* Problem a *
In the forum thread below, what costume did Dally wear?

* Document extract *
>>>>

# Dally's Halloween



## MeanneyFids (Aug 24, 2010)

i had a small costume on dally for a little, but removed it after i got photos. i took her out with me though  we went out collecting canned good donations for the homeless.

she snuggled up in my shirt  at the end of the night she was so tuckered out she fell asleep in my hoodie lol

dally in her pirate costume, complete with mini sword!


















then just her harness









then went out collecting canned goods (got some candy out of it too)


















all tired....










some people were real cranks for halloween.... no spirit whatsoever


----------



## RexiesMuM (Sep 7, 2011)

Awww i love the pic of her asleep in your sweater adorable !


----------



## enigma731 (Aug 12, 2011)

So cute! Did people get a kick out of seeing her? I would for sure.  I'm studying tonight, but I've had two trick-or-treaters so far, and I hope I get more. Otherwise I'll eat all this chocolate myself.


----------



## geenz (Apr 4, 2011)

Awwww that sleepy photo is wayyyy too cute


----------



## morla (Aug 15, 2011)

Oh my gosh! Dally is so darn cute! Aw! YA!


----------



## MeanneyFids (Aug 24, 2010)

we were out collecting canned goods instead of candy, at 20 years old, trick or treating is frowned upon. but it was nice that people still gave us candy too  
one person got a photo taken with dally lol they were so excited.

another couple... they frowned upon it. they seemed really disapproving of us having a cockatiel outside on her harness, true it was a bit chilly, but she was in my hoodie most of the time... they claimed they were breeders of cockatiels, but they seemed a bit... judgemental lol they didnt even give us any cans


----------



## enigma731 (Aug 12, 2011)

We did the canned goods thing for a few years in college.  It was a lot of fun getting dressed up and going out, and nice to know it was going to benefit people too. I wouldn't know where to go here even if I had the time tonight. 

Those people sound like they were just full of it. She looks plenty warm and comfy with you. But it's cool to hear that at least some people liked it.

Do you use her harness often? I've been debating whether I want to harness train Roo. She's so chill I'm sure I could do it, I'm just not sure if I'd ever feel comfortable enough to take her out with me.


----------



## clem&peeps (Nov 17, 2009)

That's so adorable! Dally is such a sweetie.


----------



## Belinda (Oct 9, 2010)

What an awesome photo of Dally asleep! She is just too cute I could eat her. ;p


----------



## MeanneyFids (Aug 24, 2010)

i make my own harnesses, both my tiels can wear them no problem, they go out a lot with me. but i check these harnesses every time i use them for wear and tear and repair them and test them indoors as needed.

<<<<

* Given records *

>>>>

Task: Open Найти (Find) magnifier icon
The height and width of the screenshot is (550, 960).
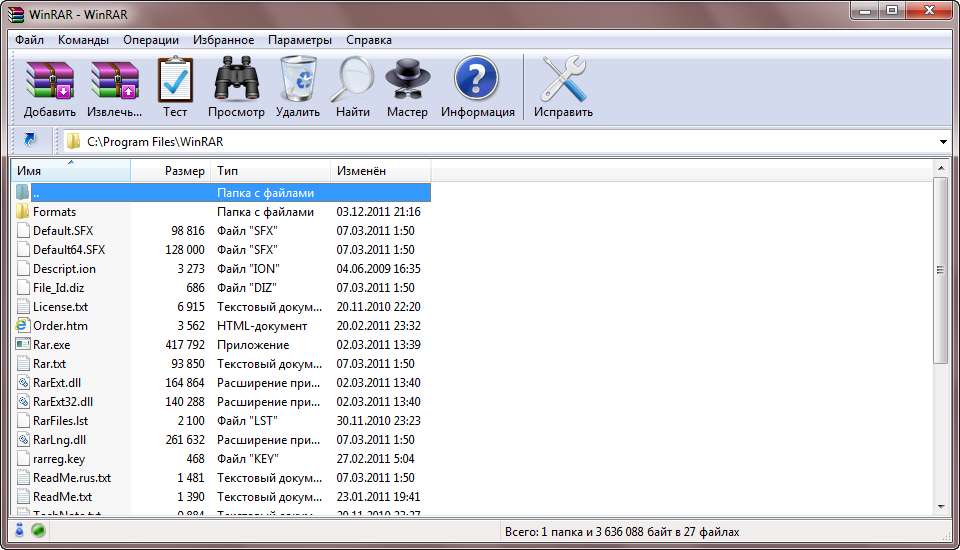Action: coord(353,80)
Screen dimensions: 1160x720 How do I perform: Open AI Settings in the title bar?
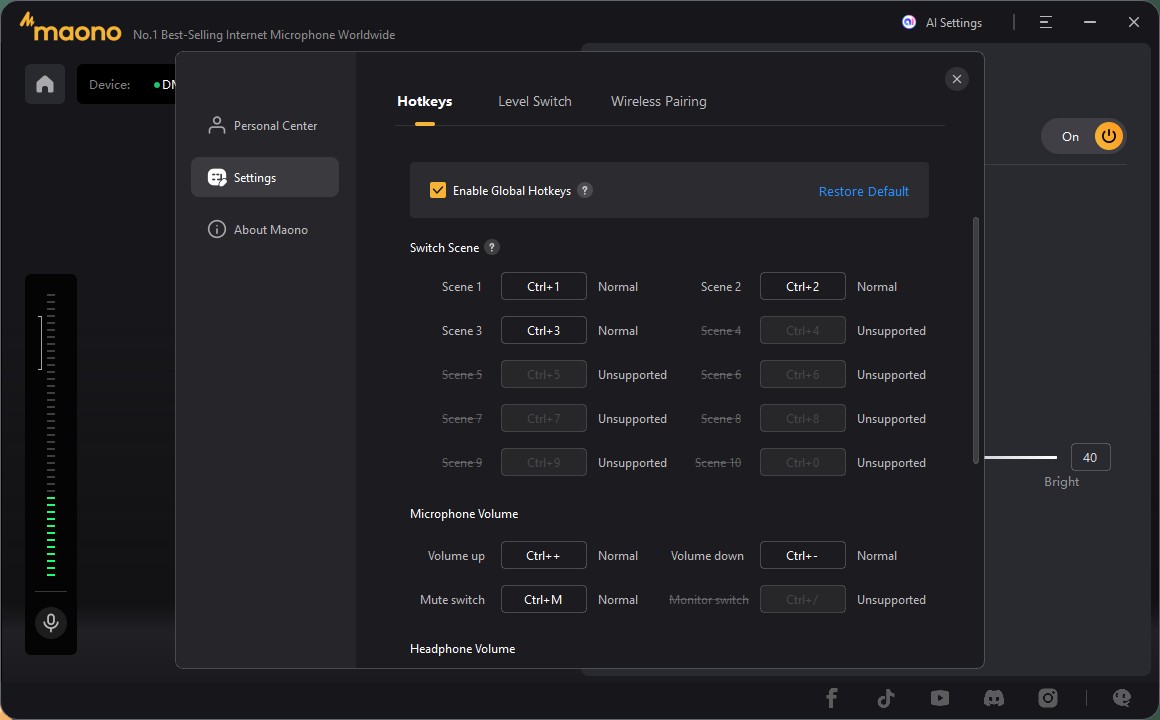click(942, 22)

<<<<

* Problem b *
Set out the stretch of the rows from the line containing "Screen dimensions: 1160x720" through the end of the rows as a numbered list. Skip blank lines and leave the pictures out.

* Exercise response a *
A pirate costume, complete with a mini sword.

* Exercise response b *
1. Screen dimensions: 1160x720 How do I perform: Open AI Settings in the title bar?
2. click(942, 22)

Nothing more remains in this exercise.